The Importance of Timing for FX Traders

Timing our trades is one of the most important aspects, but not all retail traders seem to understand why it’s important. They’ve struggled so much to generate profits that their only goal is to see trades ending up in the positive territory. However, if your goal is to become a professional trader, then timing your trades is one of the most important requirements. In case you’re still skeptical that this is crucial, here are three of the main advantages generated by proper timing.

#1 Improving risk parameters

When the timing is good, the stop loss can be narrow and the take profit much wider. That means the risk-reward ratio increases and with it, the probability of you making money in the long run. Of course, you want to be right in terms of the market direction, but you must be right at the optimal point.
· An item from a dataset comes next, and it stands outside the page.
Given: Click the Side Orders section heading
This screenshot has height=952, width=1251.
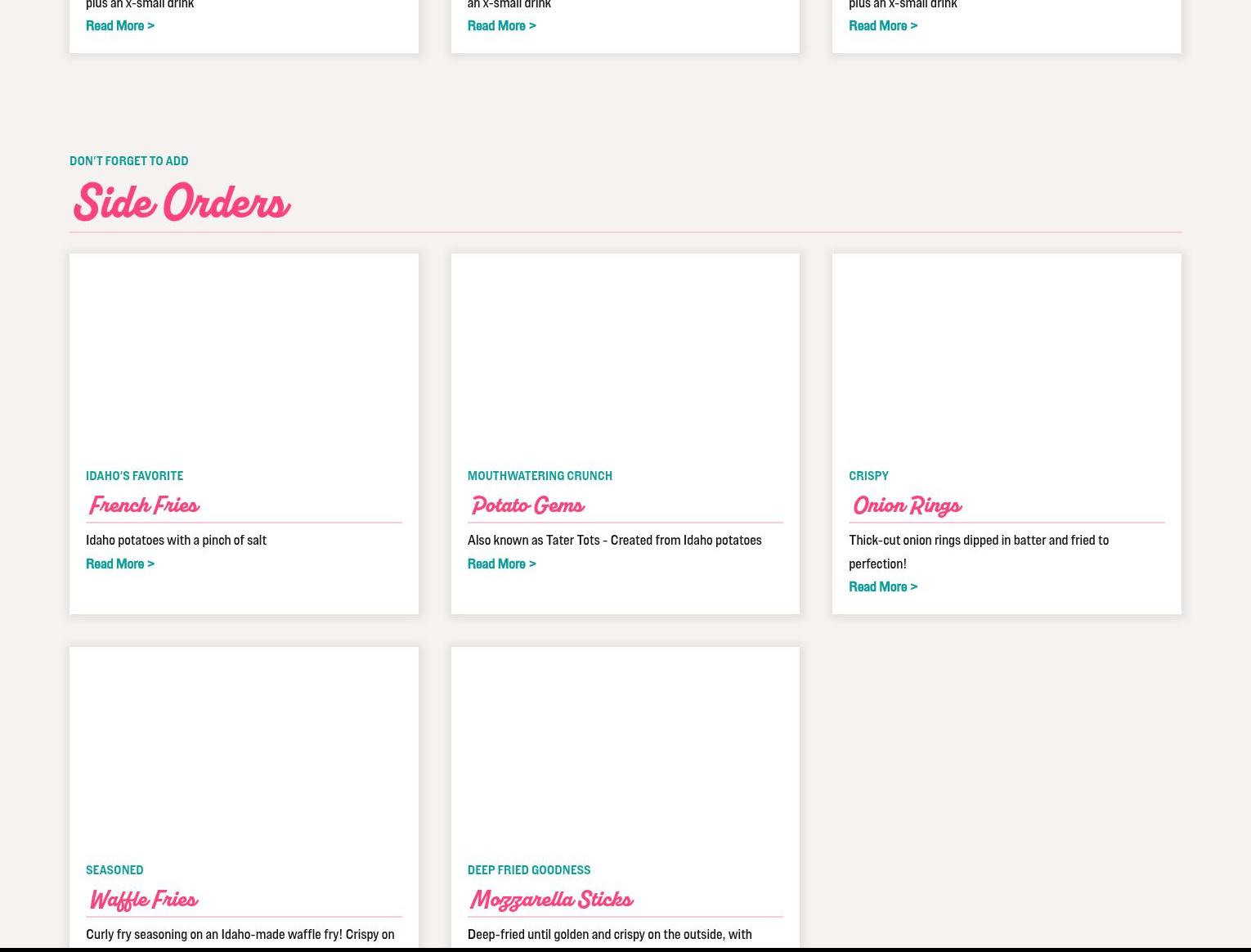Looking at the screenshot, I should [x=181, y=204].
Although it won’t happen often to see the market surging to your target in a straight line, you can find good support/resistance levels, because that’s where important market moves will start to unfold.

#2 Managing positions with lower stress

Aside from the fact that you’ll manage risk like a pro, your emotional condition during the management phase of the trade will be easier to manage. When the market swings up or down, moving your balance from positive to negative and vice versa, you generally start to question your ideas and start thinking if it would be better to get out. Many times, you’ll find out that the trade direction was good, but the timing was inaccurate. Trade frequency is critical in this case because you won’t manage to find several well-timed opportunities every day. You’ll miss many, but once you find one, you must pull the trigger.

#3 Designing an affordable trading schedule

The market is always unpredictable and as we’ve recently seen, there are downside risks for the FX market this summer. However, a well-timed trade won’t bother you too much, since your entry location will be optimal and any unexpected market swing will create little damage to your trading account. That way, you’ll manage to build a forex trading schedule, even when volatility surges. This is not something many traders can do and if you can, that will mean you’re already way ahead of the majority. Hopefully, you are now more aware of the importance of trade timing, and from this point forward, it will be one of the top priorities.